**Task requirements:** Exclude every picture. Output verbatim the lines from the one containing "Where should I click to: Follow" to the end of the data.

**Source data:**
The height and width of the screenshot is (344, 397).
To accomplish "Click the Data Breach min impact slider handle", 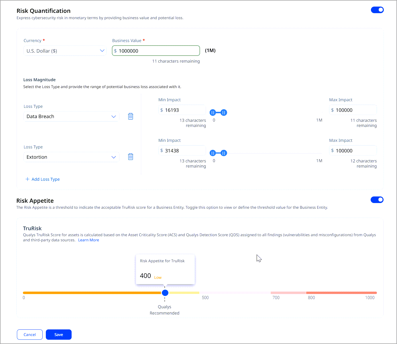I will (213, 113).
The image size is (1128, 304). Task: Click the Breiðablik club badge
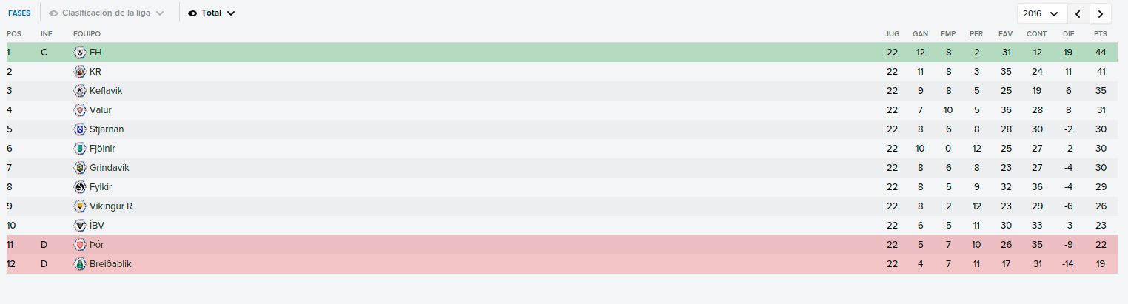point(80,264)
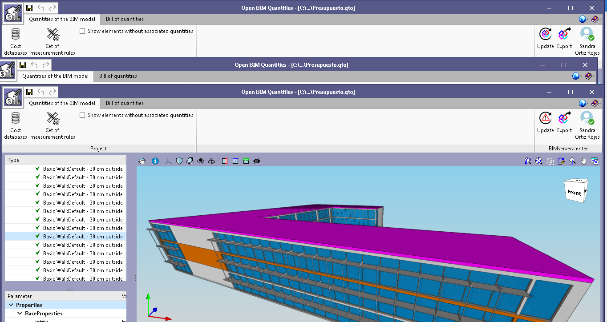Screen dimensions: 607x322
Task: Collapse the BaseProperties group
Action: (20, 313)
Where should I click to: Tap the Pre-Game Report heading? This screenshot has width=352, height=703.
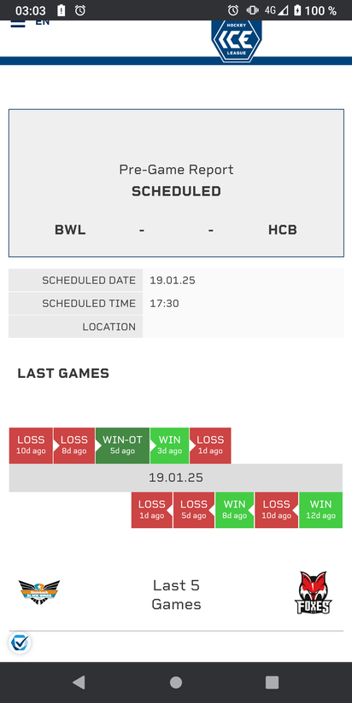click(176, 170)
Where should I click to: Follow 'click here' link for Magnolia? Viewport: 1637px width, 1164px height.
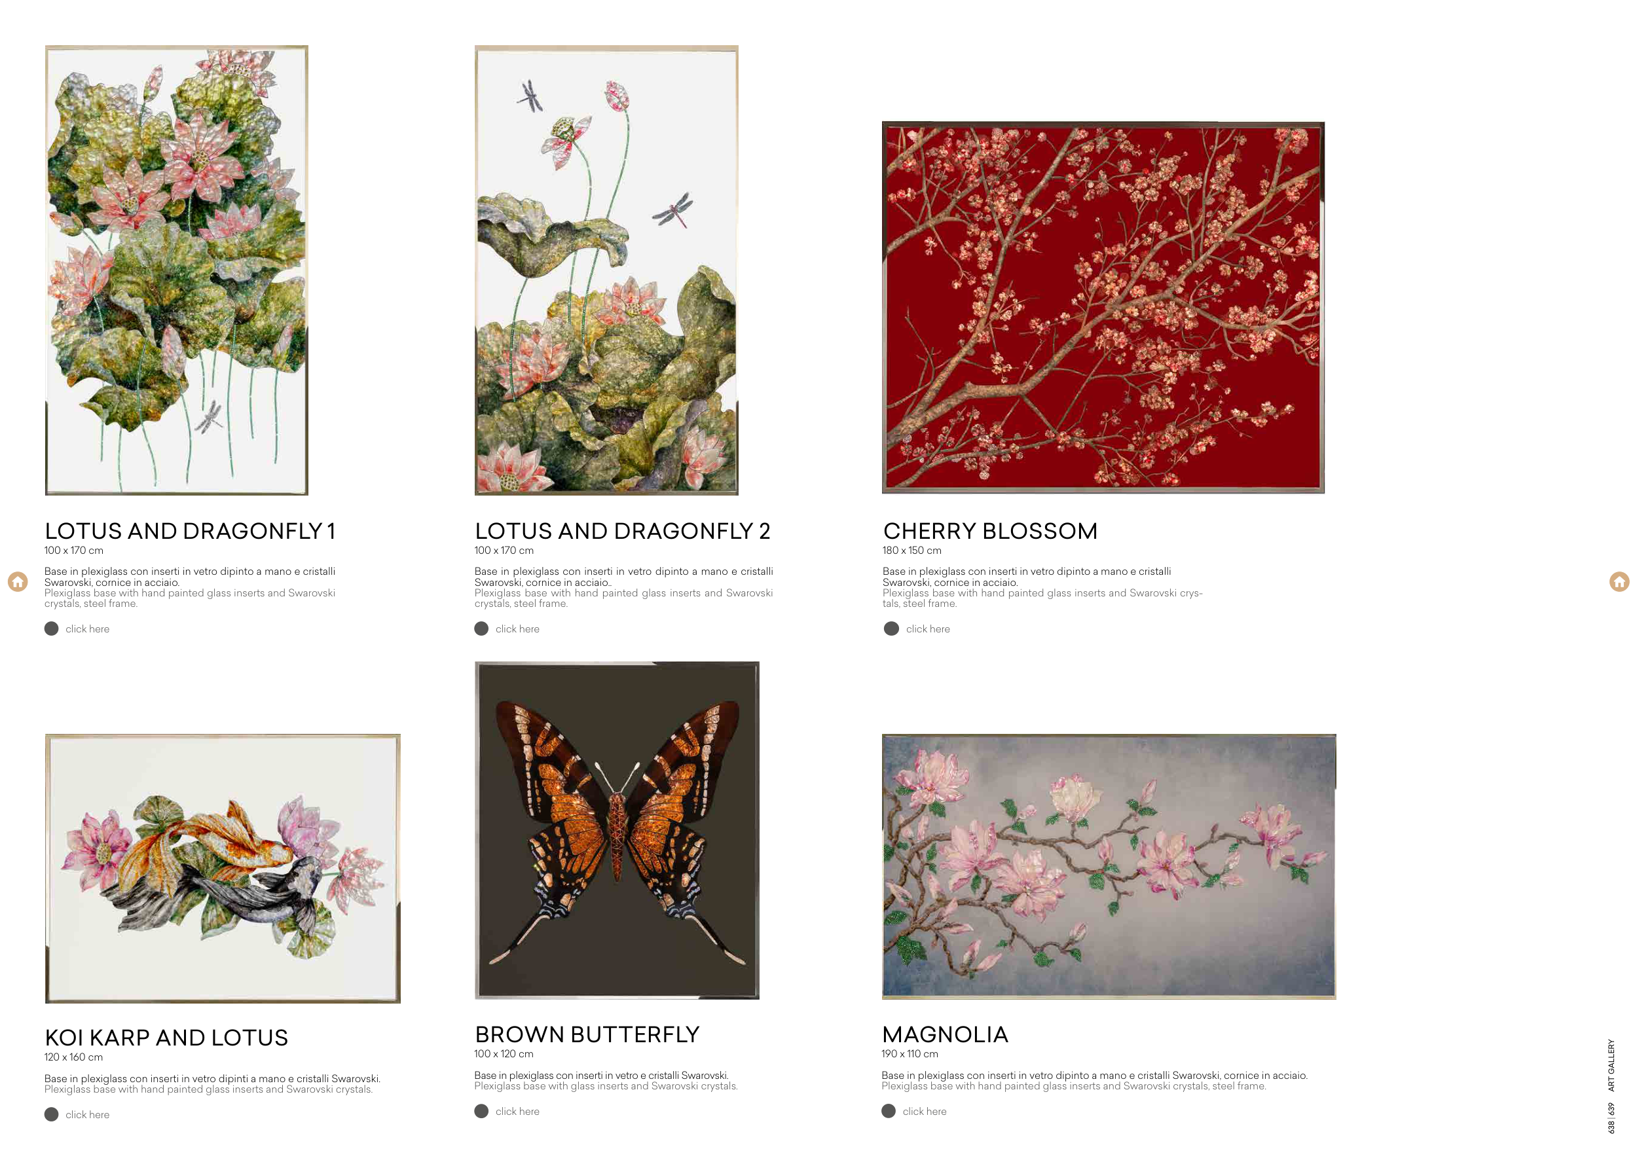[925, 1111]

**Task response:**
Where should I click to: Follow 'click here' link for Magnolia? Viewport: 1637px width, 1164px height.
[925, 1111]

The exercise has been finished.